Work instructions: From the line that includes "ITB SOLUTION VW (230, 1764)" to the closing line of the data, please transcribe every line exactly and add nothing.

++++++++++++++++++++

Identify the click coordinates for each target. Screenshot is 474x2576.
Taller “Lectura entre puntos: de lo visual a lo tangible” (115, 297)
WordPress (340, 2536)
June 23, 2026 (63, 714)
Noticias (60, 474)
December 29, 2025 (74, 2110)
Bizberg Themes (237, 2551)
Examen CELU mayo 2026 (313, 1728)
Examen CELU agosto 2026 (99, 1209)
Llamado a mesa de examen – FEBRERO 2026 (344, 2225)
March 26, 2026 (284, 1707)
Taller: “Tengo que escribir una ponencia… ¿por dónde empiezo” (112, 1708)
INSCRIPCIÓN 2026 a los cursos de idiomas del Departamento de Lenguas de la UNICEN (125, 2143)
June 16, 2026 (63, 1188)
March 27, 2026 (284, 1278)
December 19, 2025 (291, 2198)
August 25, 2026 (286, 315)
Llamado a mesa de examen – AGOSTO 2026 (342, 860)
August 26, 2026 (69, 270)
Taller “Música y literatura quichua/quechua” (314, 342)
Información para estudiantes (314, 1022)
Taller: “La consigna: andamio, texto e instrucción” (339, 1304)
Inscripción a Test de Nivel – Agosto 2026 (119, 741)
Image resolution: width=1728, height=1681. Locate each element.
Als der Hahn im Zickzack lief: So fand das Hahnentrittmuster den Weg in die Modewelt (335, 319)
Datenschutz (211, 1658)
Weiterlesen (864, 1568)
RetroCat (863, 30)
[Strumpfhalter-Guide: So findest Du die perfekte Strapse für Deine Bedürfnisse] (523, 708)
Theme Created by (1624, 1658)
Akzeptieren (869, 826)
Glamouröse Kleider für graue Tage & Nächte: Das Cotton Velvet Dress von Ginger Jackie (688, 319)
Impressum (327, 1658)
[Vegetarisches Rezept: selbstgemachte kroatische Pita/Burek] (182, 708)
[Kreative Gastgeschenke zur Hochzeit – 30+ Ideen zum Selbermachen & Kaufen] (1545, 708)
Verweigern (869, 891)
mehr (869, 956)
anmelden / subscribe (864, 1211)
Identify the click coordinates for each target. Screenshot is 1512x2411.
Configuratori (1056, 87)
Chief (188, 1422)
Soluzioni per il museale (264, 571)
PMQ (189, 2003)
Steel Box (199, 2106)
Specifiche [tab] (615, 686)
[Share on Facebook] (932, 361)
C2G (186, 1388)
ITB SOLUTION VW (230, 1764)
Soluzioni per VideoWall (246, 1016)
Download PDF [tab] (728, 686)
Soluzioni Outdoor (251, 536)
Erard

++++++++++++++++++++

Solved problem:
ITB SOLUTION VW (230, 1764)
Soluzioni per VideoWall (246, 1016)
Download PDF [tab] (728, 686)
Soluzioni Outdoor (251, 536)
Erard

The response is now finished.